Please retype the entries that follow exactly as they are, leaving the images behind.

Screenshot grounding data
☆ ☆ ☆ ☆

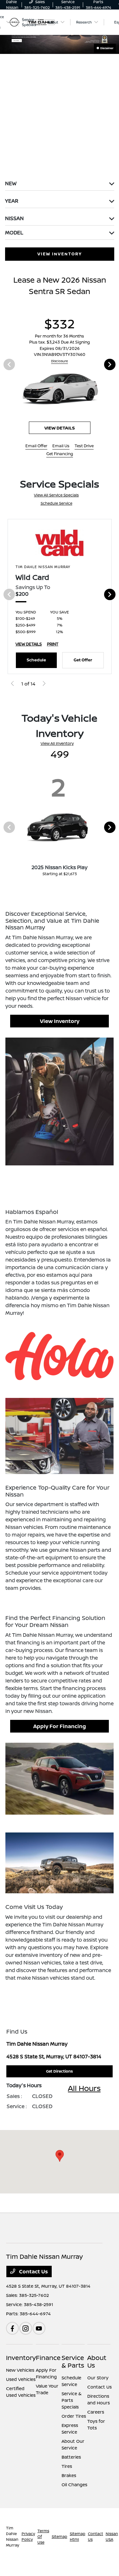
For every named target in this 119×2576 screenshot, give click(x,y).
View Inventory (59, 1021)
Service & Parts (73, 2361)
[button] (59, 2155)
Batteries (71, 2457)
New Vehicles (20, 2370)
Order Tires (74, 2416)
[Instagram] (25, 2328)
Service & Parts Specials (72, 2400)
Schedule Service (56, 503)
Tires (67, 2466)
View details (59, 428)
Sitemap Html (77, 2536)
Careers (95, 2412)
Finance (48, 2357)
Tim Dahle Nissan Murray (12, 2536)
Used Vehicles (21, 2379)
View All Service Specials (56, 495)
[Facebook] (12, 2328)
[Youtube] (39, 2328)
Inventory (21, 2357)
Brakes (69, 2475)
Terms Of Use (43, 2536)
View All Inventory (57, 743)
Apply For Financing (59, 1726)
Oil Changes (74, 2484)
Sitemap (59, 2536)
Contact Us (33, 2271)
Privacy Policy (28, 2536)
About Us (96, 2361)
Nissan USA (112, 2536)
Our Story (98, 2378)
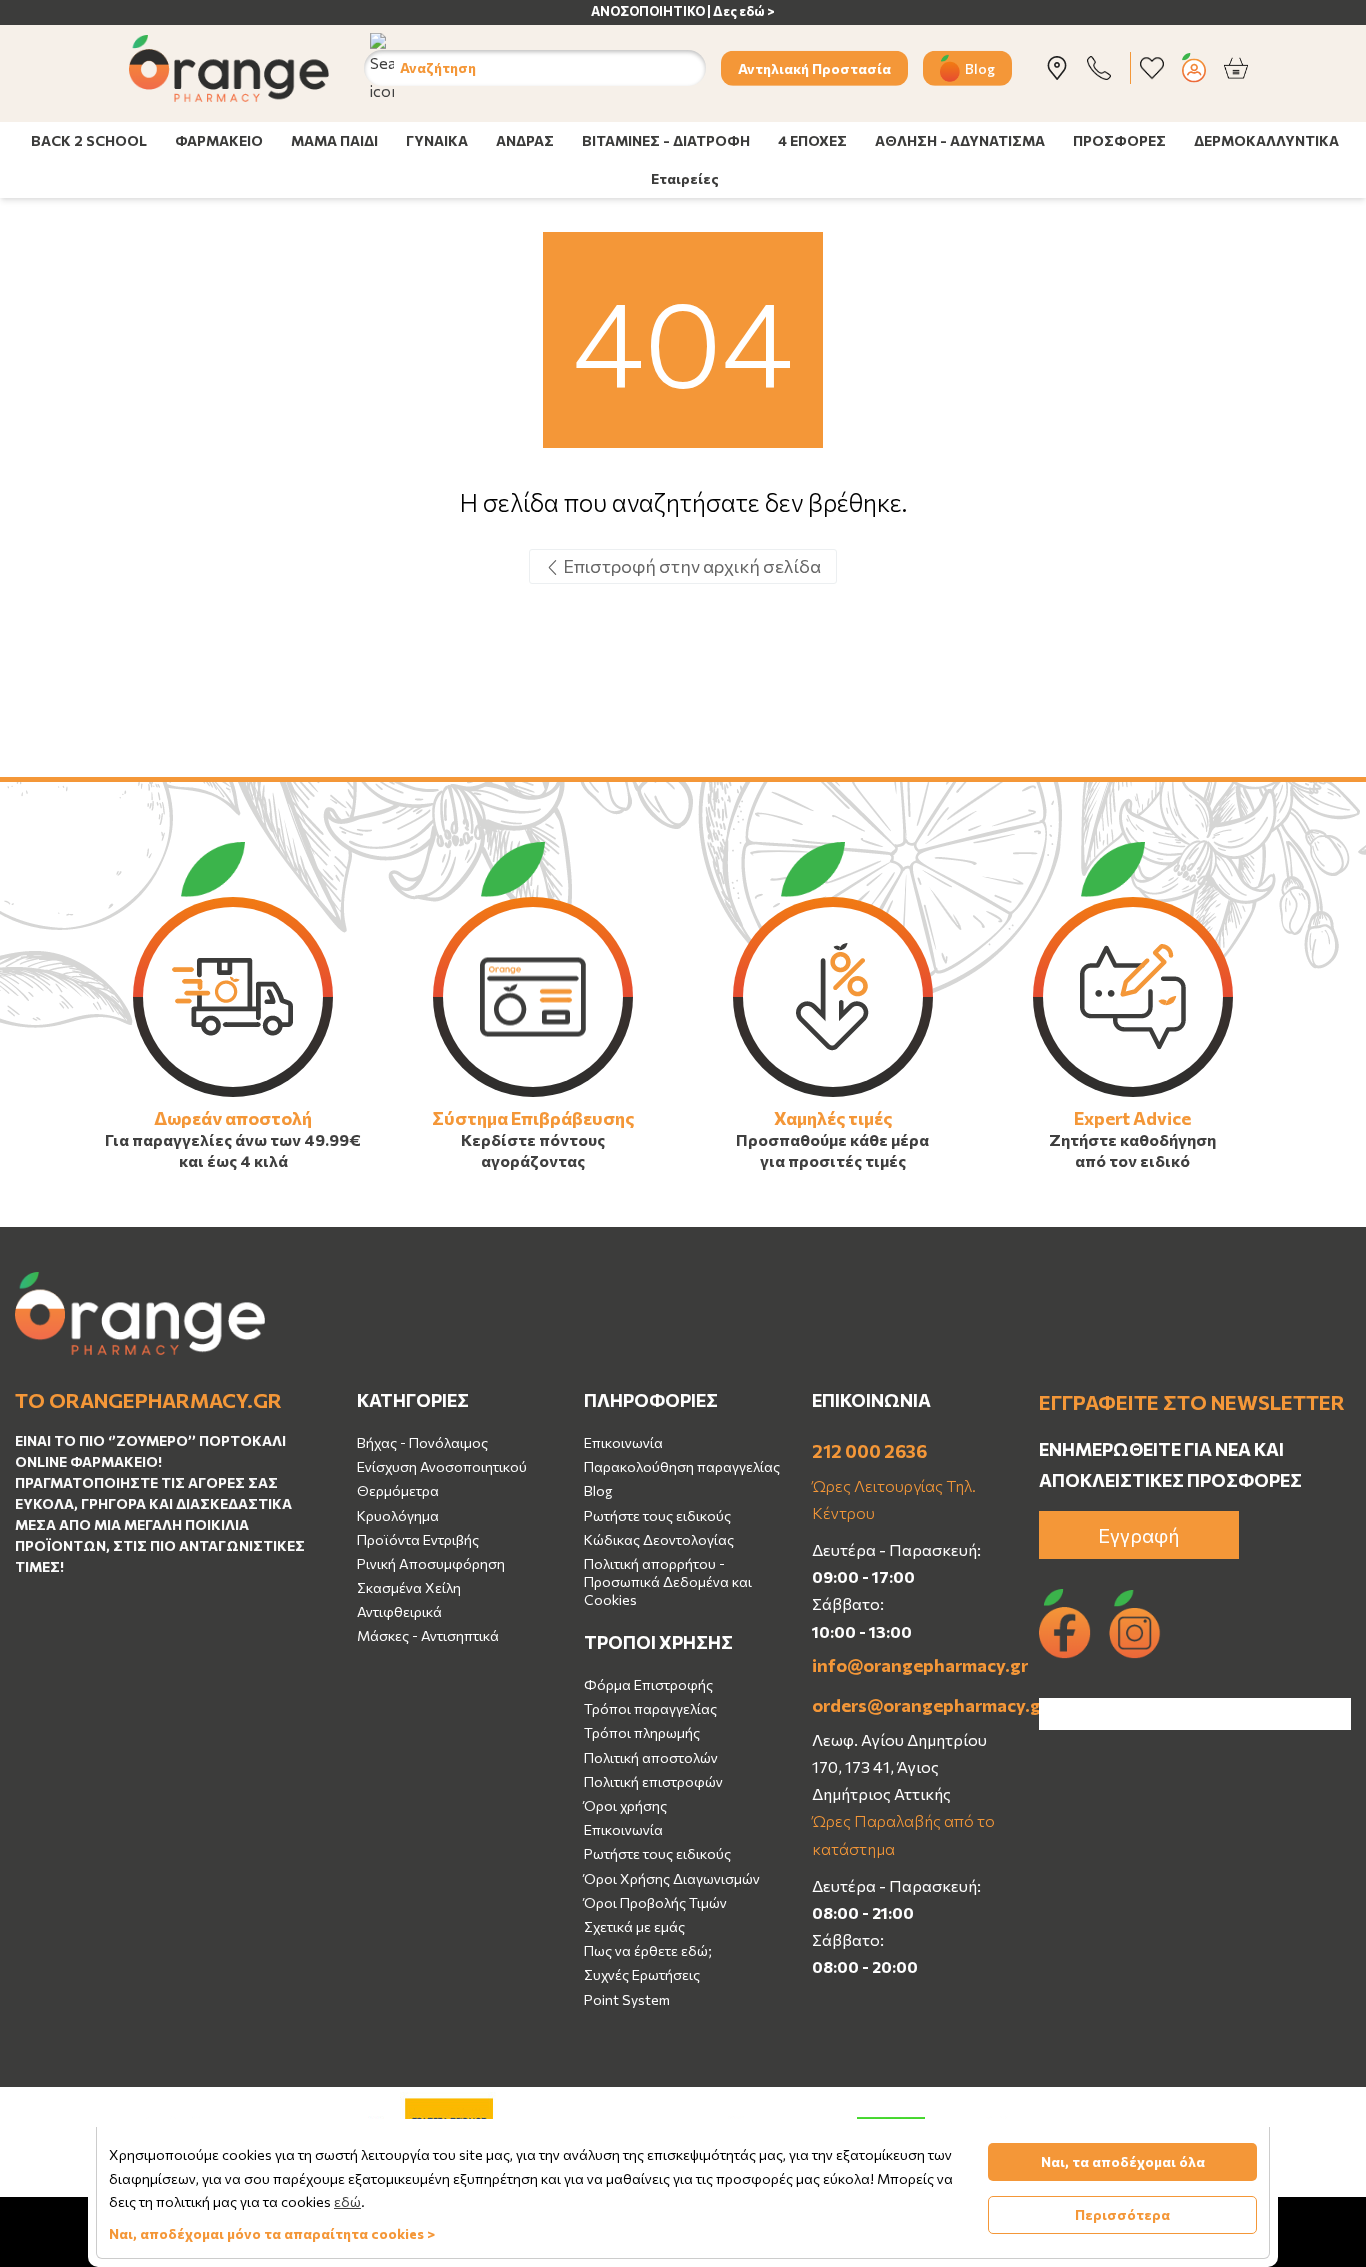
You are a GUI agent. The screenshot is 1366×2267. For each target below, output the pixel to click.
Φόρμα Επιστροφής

☆ ☆ ☆ ☆

▸ ANSWER SPACE:
For every named target in this 119×2576 screenshot, give click(x,y).
View Inventory (59, 1021)
Service & Parts (73, 2361)
[button] (59, 2155)
Batteries (71, 2457)
New Vehicles (20, 2370)
Order Tires (74, 2416)
[Instagram] (25, 2328)
Service & Parts Specials (72, 2400)
Schedule Service (56, 503)
Tires (67, 2466)
View details (59, 428)
Sitemap Html (77, 2536)
Careers (95, 2412)
Finance (48, 2357)
Tim Dahle Nissan Murray (12, 2536)
Used Vehicles (21, 2379)
View All Service Specials (56, 495)
[Facebook] (12, 2328)
[Youtube] (39, 2328)
Inventory (21, 2357)
Brakes (69, 2475)
Terms Of Use (43, 2536)
View All Inventory (57, 743)
Apply For Financing (59, 1726)
Oil Changes (74, 2484)
Sitemap (59, 2536)
Contact Us (33, 2271)
Privacy Policy (28, 2536)
About Us (96, 2361)
Nissan USA (112, 2536)
Our Story (98, 2378)
You are a GUI agent. The screenshot is 1366×2267. For each target below, output the pixel to click.
Φόρμα Επιστροφής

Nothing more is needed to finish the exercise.